_INSTRUCTIONS TO FOLLOW_:
Transcribe the entries that follow, every word as written, and drop the pictures.

_Pixel coordinate grounding data_:
Start of Block

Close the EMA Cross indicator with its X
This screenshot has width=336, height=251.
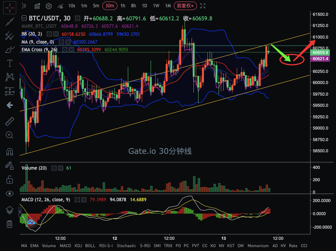click(x=71, y=50)
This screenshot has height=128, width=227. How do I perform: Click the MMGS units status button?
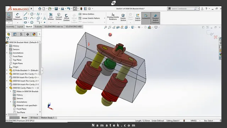pos(194,121)
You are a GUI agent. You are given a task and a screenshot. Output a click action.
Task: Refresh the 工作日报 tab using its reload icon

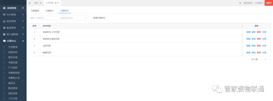click(56, 3)
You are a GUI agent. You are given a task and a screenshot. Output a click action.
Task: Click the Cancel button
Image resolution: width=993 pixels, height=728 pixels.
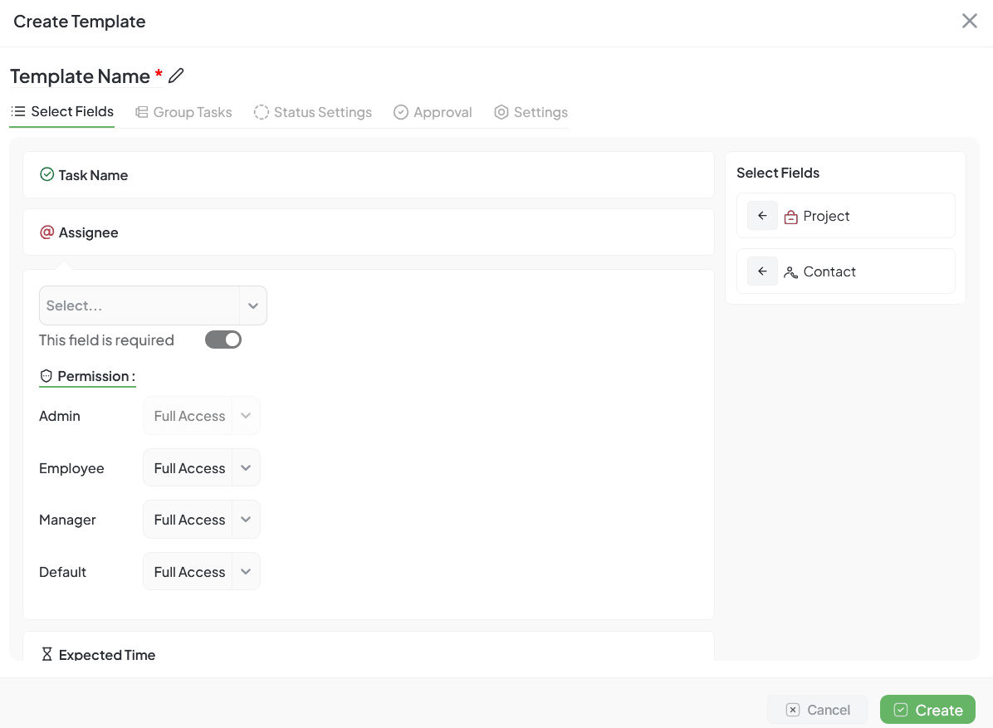pos(818,710)
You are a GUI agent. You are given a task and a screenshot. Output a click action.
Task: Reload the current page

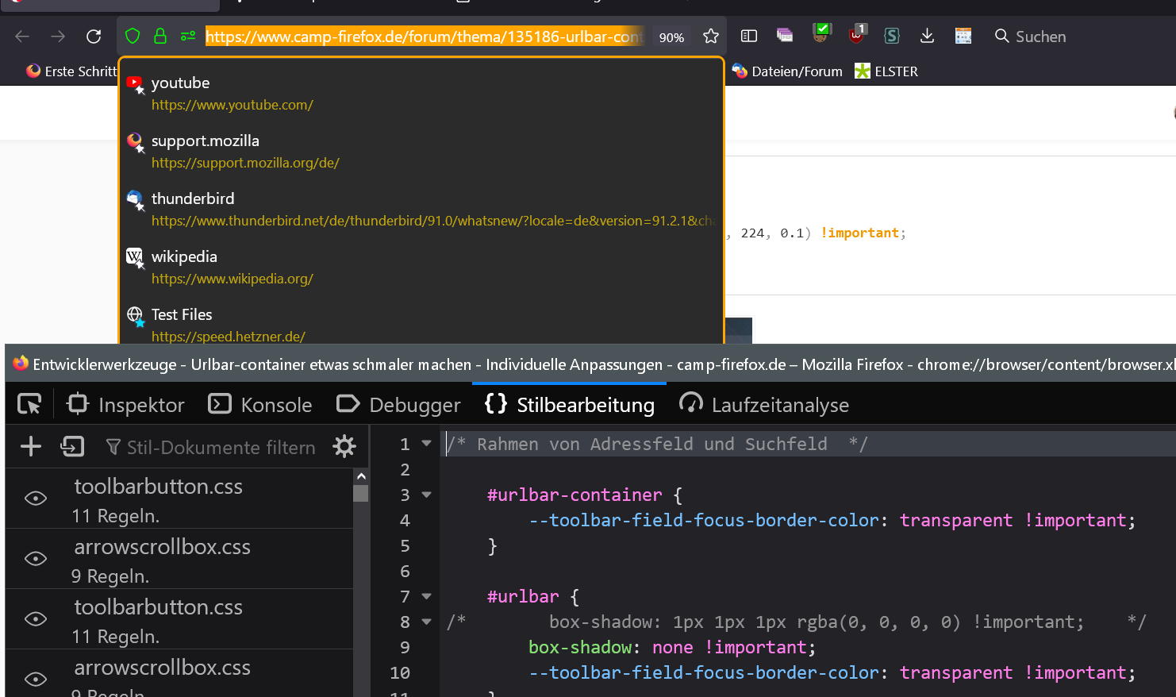pyautogui.click(x=94, y=37)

End of Block

_ANSWER TO THIS EXERCISE_:
Close the EMA Cross indicator with its X
This screenshot has width=336, height=251.
click(x=71, y=50)
This screenshot has height=128, width=227. How do I perform: Click the MMGS units status button?
pos(194,121)
You are a GUI agent. You are given a task and a screenshot. Output a click action.
Task: Refresh the 工作日报 tab using its reload icon

click(56, 3)
You are a GUI agent. You are given a task and a screenshot. Output a click action.
Task: Click the Cancel button
Image resolution: width=993 pixels, height=728 pixels.
pos(818,710)
You are a GUI agent. You are given a task and a screenshot. Output a click action.
Task: Reload the current page

pyautogui.click(x=94, y=37)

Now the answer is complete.